What will the anti-immigration xenophobes Romney pandered to for more than a year on the campaign trail think when “veto the DREAM Act”Mitt now says he wants to provide a path to permanent residency for the innocent children of undocumented immigrants?

I’m wondering how the Teavangelicals Romney sweet-talked barely weeks ago are reacting to last night’s new “contraceptive freedom” Mitt?  Is Rick Santorum calling the Vatican for an emergency exorcism for Mitt’s heresy?

What happened to “NRA Mitt” now that the gun lobby’s endorsement has come off the presses? Romney stumbled attempting where to flip flop on an assault weapons question. There lay the pitfalls in trying to say anything to schmooze a particular audience to get their vote to move into the big White House on Pennsylvania Ave. N.W..

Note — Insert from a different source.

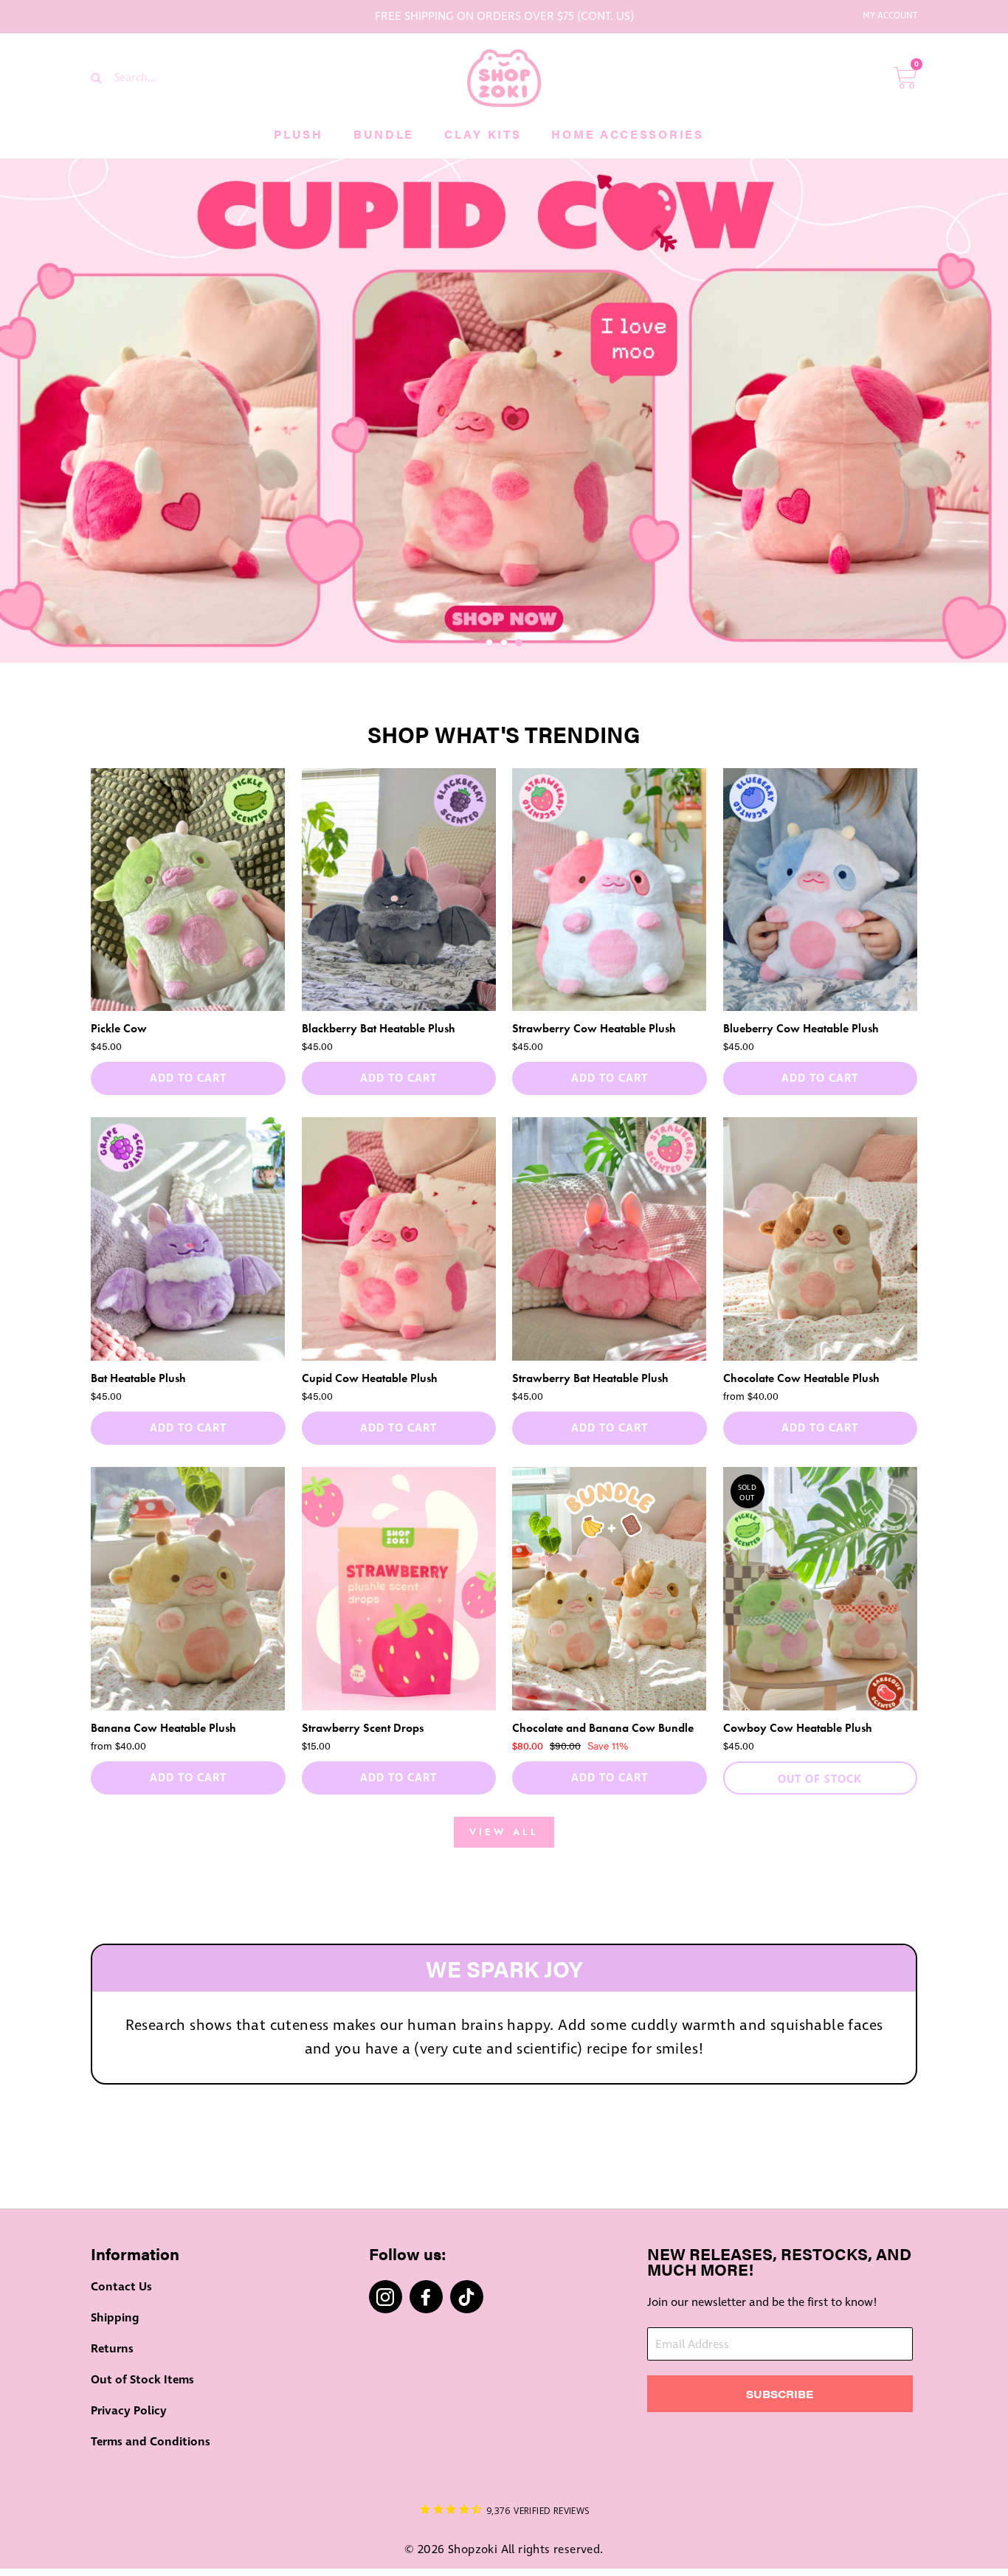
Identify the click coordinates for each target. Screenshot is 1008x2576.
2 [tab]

Ann Romney will have to endure more “Women for Mitt” gatherings with pizza and donuts with the pesky proletarians to try to sell her quarter billion dollar dreamboat hubby. As lamely as Mitt ducked economic fairness for women, I’m doubting they emerged convinced. Ann’s scratching her head wondering why they just didn’t hook up and get lucky with a millionaire scion.

On foreign investments, Romney lowered his blind trust blinders. With Mitt’s pitch across the plate, it was no surprise President Obama deftly drove a “dependent 47%” moocher pox of Wall Street gaffe reminder over the back fence.

If Romney, the private sector businessman is so great, is settling for desperately hoping for any job and any pay the new Republican American Dream?

Mitt doesn’t seem to learn, nor care, no matter how many of his oft-spoken “facts” get debunked by free press. I spewed coffee with Romney’s continued characterization of Bain Capital as a “small business.”

As a columnist, I have lived in the political swamp long enough to realize it’s not only what you say, it’s how you say it. In the first presidential debate, the restrained, “presidential” Obama may have looked like Obi-Wan Kenobi’s stoical last matchup with the tony Cranbrook School bully Darth Vader. Last night, he reincarnated as a freshly Princess Leia dubbed Luke Skywalker off to save the universe from the dark-moneyed Imperial Stormtroopers of the corporate free market Empire.

As with George Lucas’ famed Star Wars trilogy, we still have one last debate on Monday night, and the closing days before the Election Day finale.

Can the President continue to outfly Mitt Vader’s Bow-Tie Fighters on his tail, and deal a bulls-eye  shot to the Moneyed Mormon Death Star?